Varón D, Boylan S A, Okamoto K, Price C W
Department of Food Science and Technology, University of California, Davis 95616.
J Bacteriol. 1993 Jul;175(13):3964-71. doi: 10.1128/jb.175.13.3964-3971.1993.
Transcription factor sigma B of Bacillus subtilis controls a large stationary-phase regulon, but in no case has the physiological function of any gene in this regulon been identified. Here we show that transcription of gtaB is partly dependent on sigma B in vivo and that gtaB encodes UDP-glucose pyrophosphorylase. The gtaB reading frame was initially identified by a sigma B-dependent Tn917lacZ fusion, csb42. We cloned the region surrounding the csb42 insertion, identified the reading frame containing the transposon, and found that this frame encoded a predicted 292-residue product that shared 45% identical residues with the UDP-glucose pyrophosphorylase of Acetobacter xylinum. The identified reading frame appeared to lie in a monocistronic transcriptional unit. Primer extension and promoter activity experiments identified tandem promoters, one sigma B dependent and the other sigma B independent, immediately upstream from the proposed coding region. A sequence resembling a factor-independent terminator closely followed the coding region. By polymerase chain reaction amplification of a B. subtilis genomic library carried in yeast artificial chromosomes, we located the UDP-glucose pyrophosphorylase coding region near gtaB, mutations in which confer phage resistance due to decreased glycosylation of cell wall teichoic acids. Restriction mapping showed that the coding region overlapped the known location of gtaB. Sequence analysis of a strain carrying the gtaB290 allele found an alteration that would change the proposed initiation codon from AUG to AUA, and an insertion-deletion mutation in this frame conferred phage resistance indistinguishable from that elicited by the gtaB290 mutation. We conclude that gtaB encodes UDP-glucose pyrophosphorylase and is partly controlled by sigma B. Because this enzyme is important for thermotolerance and osmotolerance in stationary-phase Escherichia coli cells, our results suggest that some genes controlled by sigma B may play a role in stationary-phase survival of B. subtilis.

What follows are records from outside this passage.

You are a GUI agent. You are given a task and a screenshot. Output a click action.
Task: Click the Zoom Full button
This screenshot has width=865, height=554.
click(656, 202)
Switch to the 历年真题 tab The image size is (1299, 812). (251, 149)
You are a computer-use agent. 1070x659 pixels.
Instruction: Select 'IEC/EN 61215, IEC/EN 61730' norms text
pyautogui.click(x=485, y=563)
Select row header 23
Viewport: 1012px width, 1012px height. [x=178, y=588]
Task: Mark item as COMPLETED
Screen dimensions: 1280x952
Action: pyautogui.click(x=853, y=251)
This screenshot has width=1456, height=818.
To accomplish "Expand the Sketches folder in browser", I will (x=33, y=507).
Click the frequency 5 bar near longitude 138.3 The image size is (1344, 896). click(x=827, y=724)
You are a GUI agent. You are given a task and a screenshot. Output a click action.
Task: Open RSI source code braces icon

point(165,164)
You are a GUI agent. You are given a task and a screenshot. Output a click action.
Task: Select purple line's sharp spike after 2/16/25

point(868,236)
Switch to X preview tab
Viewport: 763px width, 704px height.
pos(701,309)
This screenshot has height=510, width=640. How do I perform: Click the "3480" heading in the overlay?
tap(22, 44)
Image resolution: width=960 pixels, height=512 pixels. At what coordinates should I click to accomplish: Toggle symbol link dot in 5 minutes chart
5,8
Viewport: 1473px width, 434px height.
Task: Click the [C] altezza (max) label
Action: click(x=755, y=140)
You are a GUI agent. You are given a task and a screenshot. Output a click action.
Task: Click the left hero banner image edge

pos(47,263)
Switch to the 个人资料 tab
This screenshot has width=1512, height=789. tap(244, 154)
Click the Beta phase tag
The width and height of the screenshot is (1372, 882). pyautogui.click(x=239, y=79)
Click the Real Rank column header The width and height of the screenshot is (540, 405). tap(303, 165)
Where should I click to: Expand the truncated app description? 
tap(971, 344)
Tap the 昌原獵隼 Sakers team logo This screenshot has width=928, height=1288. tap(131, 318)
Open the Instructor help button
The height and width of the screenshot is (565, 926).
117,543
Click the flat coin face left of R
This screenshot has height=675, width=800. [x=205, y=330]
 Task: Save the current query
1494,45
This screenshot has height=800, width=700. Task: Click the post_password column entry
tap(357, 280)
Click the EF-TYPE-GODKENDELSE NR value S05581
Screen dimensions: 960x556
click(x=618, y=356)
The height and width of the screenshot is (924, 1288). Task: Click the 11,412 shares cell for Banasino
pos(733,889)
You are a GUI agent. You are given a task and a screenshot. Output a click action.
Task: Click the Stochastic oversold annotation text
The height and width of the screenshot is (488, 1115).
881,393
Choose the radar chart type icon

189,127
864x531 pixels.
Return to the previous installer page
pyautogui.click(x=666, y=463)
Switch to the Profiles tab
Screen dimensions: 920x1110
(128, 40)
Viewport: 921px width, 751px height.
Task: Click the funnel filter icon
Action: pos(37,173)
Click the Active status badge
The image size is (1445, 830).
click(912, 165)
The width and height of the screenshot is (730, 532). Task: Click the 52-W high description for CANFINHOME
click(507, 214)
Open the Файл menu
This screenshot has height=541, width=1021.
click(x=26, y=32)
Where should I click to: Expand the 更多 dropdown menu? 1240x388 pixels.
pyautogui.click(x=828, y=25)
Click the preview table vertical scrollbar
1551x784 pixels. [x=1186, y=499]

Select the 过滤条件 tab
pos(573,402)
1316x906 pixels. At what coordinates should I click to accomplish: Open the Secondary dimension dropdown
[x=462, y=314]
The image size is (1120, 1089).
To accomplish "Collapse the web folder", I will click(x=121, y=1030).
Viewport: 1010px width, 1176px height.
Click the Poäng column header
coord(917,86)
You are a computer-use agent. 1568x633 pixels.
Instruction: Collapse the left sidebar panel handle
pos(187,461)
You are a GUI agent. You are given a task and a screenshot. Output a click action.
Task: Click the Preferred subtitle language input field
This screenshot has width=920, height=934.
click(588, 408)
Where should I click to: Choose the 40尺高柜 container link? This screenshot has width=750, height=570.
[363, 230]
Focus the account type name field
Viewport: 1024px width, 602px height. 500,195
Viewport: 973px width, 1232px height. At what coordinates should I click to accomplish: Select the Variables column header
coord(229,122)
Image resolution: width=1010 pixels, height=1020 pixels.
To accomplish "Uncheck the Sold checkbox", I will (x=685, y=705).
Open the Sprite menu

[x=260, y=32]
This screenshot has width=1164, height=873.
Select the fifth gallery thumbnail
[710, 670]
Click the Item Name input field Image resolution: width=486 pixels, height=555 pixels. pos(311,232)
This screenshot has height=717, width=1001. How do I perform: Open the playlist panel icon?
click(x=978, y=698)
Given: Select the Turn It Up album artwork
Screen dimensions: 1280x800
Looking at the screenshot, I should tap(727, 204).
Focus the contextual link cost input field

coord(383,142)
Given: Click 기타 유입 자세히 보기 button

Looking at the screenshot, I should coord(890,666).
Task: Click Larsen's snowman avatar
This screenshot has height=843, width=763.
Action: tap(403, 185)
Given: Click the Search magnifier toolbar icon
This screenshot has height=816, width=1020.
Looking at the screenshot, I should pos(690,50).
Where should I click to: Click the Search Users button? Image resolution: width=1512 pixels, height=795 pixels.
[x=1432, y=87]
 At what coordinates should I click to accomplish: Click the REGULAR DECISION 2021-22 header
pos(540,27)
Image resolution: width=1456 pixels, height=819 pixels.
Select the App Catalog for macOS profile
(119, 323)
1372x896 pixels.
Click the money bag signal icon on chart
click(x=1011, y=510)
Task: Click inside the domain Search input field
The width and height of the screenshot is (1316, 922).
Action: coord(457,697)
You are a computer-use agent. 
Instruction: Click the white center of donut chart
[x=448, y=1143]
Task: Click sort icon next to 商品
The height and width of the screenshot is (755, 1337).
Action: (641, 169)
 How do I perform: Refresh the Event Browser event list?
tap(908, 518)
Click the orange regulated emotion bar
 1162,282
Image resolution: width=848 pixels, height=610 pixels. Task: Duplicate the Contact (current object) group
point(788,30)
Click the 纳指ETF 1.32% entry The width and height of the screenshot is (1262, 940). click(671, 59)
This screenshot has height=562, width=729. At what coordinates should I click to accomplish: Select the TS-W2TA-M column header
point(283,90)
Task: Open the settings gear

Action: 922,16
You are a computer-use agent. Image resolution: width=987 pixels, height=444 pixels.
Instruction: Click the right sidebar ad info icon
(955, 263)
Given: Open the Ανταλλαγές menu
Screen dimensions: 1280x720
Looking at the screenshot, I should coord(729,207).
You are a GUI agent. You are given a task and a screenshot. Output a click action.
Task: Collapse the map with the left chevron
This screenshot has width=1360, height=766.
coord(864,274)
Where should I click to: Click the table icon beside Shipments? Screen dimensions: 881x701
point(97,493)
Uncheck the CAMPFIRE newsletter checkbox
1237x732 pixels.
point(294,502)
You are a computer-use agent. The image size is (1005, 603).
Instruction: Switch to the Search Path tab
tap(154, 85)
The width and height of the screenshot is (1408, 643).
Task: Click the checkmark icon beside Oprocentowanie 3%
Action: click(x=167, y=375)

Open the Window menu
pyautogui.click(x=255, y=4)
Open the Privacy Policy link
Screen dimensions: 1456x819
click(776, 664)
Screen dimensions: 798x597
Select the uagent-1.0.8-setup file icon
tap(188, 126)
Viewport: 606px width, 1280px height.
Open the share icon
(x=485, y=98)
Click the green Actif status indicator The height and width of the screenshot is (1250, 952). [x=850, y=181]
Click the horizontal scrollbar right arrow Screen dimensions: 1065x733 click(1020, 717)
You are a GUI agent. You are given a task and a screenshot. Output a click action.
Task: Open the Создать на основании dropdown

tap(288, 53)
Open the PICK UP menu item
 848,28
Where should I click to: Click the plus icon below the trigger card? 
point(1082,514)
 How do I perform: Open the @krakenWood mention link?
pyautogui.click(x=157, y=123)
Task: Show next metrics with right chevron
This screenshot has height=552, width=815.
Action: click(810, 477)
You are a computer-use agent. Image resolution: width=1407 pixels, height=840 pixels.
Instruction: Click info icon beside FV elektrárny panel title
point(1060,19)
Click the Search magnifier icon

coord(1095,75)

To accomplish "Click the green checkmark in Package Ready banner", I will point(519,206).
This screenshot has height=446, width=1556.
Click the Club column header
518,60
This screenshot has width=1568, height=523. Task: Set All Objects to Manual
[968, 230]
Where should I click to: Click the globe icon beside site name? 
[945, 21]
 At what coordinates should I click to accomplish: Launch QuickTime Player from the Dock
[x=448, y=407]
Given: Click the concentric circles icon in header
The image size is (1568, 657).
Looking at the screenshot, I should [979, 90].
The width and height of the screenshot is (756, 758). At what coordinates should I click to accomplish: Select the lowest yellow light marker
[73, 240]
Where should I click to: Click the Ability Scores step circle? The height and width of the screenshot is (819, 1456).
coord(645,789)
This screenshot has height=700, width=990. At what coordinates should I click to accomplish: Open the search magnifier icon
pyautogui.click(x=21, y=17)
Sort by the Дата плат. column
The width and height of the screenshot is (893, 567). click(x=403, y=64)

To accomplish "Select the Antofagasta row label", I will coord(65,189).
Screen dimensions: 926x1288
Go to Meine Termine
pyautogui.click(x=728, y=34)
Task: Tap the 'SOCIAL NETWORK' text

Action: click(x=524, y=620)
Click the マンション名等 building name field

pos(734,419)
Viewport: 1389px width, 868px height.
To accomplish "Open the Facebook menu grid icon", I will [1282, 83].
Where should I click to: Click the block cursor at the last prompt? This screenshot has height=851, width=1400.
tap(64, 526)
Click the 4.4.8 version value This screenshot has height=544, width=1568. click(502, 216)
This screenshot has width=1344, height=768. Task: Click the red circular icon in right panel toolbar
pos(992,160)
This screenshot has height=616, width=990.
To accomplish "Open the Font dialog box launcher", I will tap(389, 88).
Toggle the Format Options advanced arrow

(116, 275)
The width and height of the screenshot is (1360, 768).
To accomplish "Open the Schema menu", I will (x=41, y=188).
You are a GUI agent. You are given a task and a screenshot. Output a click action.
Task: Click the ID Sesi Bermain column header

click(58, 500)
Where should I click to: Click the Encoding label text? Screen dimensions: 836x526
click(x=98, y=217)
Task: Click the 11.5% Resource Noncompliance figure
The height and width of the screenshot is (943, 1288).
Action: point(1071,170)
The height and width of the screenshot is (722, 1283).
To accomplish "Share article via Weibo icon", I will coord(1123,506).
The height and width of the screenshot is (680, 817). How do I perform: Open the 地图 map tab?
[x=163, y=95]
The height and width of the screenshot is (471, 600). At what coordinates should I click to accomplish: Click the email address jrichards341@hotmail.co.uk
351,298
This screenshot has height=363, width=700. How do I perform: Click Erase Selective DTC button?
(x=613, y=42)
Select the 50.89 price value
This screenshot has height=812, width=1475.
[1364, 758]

枯草芽孢杆菌的转录因子σB控制着一个大型的稳定期调节子,但该调节子中任何基因的生理功能都尚未被确定。在此我们表明,gtaB的转录在体内部分依赖于σB,并且gtaB编码UDP-葡萄糖焦磷酸化酶。gtaB的阅读框最初是通过一个依赖于σB的Tn917lacZ融合体csb42鉴定出来的。我们克隆了csb42插入位点周围的区域,确定了包含转座子的阅读框,并发现该阅读框编码一个预测的292个氨基酸的产物,它与木醋杆菌的UDP-葡萄糖焦磷酸化酶有45%的相同氨基酸残基。所鉴定的阅读框似乎位于一个单顺反子转录单元中。引物延伸和启动子活性实验确定了串联启动子,一个依赖于σB,另一个不依赖于σB,就在拟编码区的上游。一个类似于不依赖因子的终止子的序列紧跟在编码区之后。通过对酵母人工染色体中携带的枯草芽孢杆菌基因组文库进行聚合酶链反应扩增,我们将UDP-葡萄糖焦磷酸化酶编码区定位在gtaB附近,该区域的突变由于细胞壁磷壁酸糖基化减少而赋予噬菌体抗性。限制性图谱分析表明,编码区与gtaB的已知位置重叠。对携带gtaB290等位基因的菌株进行序列分析发现了一个改变,该改变会将拟起始密码子从AUG变为AUA,并且该阅读框中的一个插入缺失突变赋予的噬菌体抗性与gtaB290突变所引发的抗性无法区分。我们得出结论,gtaB编码UDP-葡萄糖焦磷酸化酶并且部分受σB控制。因为这种酶对稳定期大肠杆菌细胞的耐热性和耐渗透压性很重要,我们的结果表明,一些受σB控制的基因可能在枯草芽孢杆菌的稳定期存活中发挥作用。